Cashmere- the rarest, softest and warmest fabric in the world



Cashmere comes from the entire undercoat of cashmere goats but not sheep. The great majority of the world’s best cashmere comes from Inner Mongolia, a region characterized by wide temperature fluctuations between seasons. Cashmere goats adapted to this harsh climate by developing an outer guard layer that protects the undercoat from water, and an undercoat made of ultra-fine hairs with strong insulating properties, therefore, cashmere wool can be up to 8 times warmer than other woolen counterparts. High quality cashmere needs to remove impurities, which accounts for only 0.2% of the total output of all animal fibers. Therefore, cashmere is always regarded as the rarest, softest and warmest fiber in the world.
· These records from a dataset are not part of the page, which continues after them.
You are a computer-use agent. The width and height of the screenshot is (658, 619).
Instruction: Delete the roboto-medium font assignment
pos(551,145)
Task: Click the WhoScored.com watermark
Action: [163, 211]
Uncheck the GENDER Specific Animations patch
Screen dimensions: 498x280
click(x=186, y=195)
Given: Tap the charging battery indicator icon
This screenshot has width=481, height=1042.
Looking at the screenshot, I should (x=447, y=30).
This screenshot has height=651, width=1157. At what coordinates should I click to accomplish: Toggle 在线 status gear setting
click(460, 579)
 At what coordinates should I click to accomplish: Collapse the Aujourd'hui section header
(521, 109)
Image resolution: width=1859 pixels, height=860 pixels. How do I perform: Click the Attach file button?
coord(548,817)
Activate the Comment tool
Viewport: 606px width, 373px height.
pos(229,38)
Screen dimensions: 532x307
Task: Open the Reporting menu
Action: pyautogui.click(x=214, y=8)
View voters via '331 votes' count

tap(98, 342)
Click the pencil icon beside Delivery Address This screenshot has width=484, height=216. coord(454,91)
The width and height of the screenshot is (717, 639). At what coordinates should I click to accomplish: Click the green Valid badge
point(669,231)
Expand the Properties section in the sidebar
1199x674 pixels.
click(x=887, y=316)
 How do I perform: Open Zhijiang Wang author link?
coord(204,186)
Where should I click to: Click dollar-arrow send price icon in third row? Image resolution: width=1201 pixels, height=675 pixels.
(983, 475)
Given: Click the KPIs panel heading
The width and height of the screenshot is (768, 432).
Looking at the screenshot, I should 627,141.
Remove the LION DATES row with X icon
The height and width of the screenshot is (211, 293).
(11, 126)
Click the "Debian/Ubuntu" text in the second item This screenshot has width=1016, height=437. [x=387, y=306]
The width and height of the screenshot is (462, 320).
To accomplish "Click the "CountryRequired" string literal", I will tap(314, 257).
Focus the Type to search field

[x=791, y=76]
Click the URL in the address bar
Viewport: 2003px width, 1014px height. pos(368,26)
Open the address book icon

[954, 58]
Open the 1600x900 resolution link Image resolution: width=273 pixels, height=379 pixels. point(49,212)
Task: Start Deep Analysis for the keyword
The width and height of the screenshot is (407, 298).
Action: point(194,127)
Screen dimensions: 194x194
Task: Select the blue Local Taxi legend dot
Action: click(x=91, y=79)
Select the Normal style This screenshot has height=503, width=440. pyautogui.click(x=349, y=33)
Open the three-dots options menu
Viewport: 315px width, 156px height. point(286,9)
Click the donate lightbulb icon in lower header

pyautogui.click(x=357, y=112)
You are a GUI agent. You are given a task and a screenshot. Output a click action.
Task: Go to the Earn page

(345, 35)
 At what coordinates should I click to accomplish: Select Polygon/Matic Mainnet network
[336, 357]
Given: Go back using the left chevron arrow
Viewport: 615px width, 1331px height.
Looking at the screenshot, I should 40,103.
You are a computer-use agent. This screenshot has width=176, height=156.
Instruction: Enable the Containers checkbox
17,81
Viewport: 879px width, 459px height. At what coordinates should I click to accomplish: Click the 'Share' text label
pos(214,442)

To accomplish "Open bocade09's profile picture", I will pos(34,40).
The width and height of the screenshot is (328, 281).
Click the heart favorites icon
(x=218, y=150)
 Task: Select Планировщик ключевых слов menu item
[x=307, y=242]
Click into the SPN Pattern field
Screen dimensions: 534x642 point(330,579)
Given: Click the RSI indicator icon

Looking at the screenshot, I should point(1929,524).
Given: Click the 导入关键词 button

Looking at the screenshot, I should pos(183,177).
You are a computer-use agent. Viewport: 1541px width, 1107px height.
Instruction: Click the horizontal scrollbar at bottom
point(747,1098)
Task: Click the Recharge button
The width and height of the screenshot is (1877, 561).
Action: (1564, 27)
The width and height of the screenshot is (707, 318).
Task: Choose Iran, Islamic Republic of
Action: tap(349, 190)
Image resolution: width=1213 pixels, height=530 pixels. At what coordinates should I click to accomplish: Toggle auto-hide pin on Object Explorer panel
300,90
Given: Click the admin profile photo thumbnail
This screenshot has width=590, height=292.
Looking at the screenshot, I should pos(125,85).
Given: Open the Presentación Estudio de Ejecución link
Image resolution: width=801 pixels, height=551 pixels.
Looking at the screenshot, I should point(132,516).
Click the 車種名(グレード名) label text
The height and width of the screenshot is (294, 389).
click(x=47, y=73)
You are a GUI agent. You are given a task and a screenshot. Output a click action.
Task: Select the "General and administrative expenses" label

WOOL- the natural fiber ideal for all seasons



Wool is an entirely biodegradable, renewable and sustainable fiber that offers an eco-friendly choice for fashion accessories. As wool is naturally breathable, it keeps you warm in winter and cool you in summer. It transports moisture away from your body keeping you dry during heat or exertion. Well cared-for wool gives you warmth and style.




1. Sorting



To eliminate any coarse “guard” hairs. The first step of sorting is almost done by skillful and experienced workers.


2. Sourcing



During scouring, the fibers go through a few rounds of washing and drying in the scouring machine in order to eliminate dirt and grease. The scouring machine is equipped with tools that loosen up the cashmere fibers so impurities can be more easily removed.


3. Re-sorting



The cashmere fibers go through another round of manual sorting. The coarse hairs will be further sorted by machine into different grades.


4. Dehairing



removing guard hairs and vegetable matters from the scoured cashmere, utilizing principles of centrifugation and air separation.


5. Dyeing




This is an automated process to ensures precision and consistency, as well as maximum hygiene and safety in the working environment.


6. Carding



Process of loosening up and disentangling lumps of fibers and making them into a thin, even film so that they are ready for spinning.


7. Spinning



To convert fibers into yarn by drawing out, twisting, and winding the fibers, is the key value-added step in cashmere/ wool production. Specific twists are inserted to bind the fibers together to add cohesion and strength.


8. Weaving



The factory uses advanced computer-aided weaving machines that allow a variety of gauges and are capable of producing more than thousands of different stitches and patterns.


9. Inspection


The craftsmen inspect every scarf to ensure product safety, minimize the number of defective scarves and detect non-standard or non-compliant components.


10. Washing



After printing, trimming and inspection, the finished cashmere scarves are washed and tumble-dried to relax the fabric structure, remove any oil or dirt accumulated during manufacturing, and achieve the desired surfaced finish and wonderful hand feel.


11. Finishing



Before final inspection, scarves will be pressed again to remove any unwanted crease. After that, the factory will use needle detector to detect needle chips inside the finished scarves.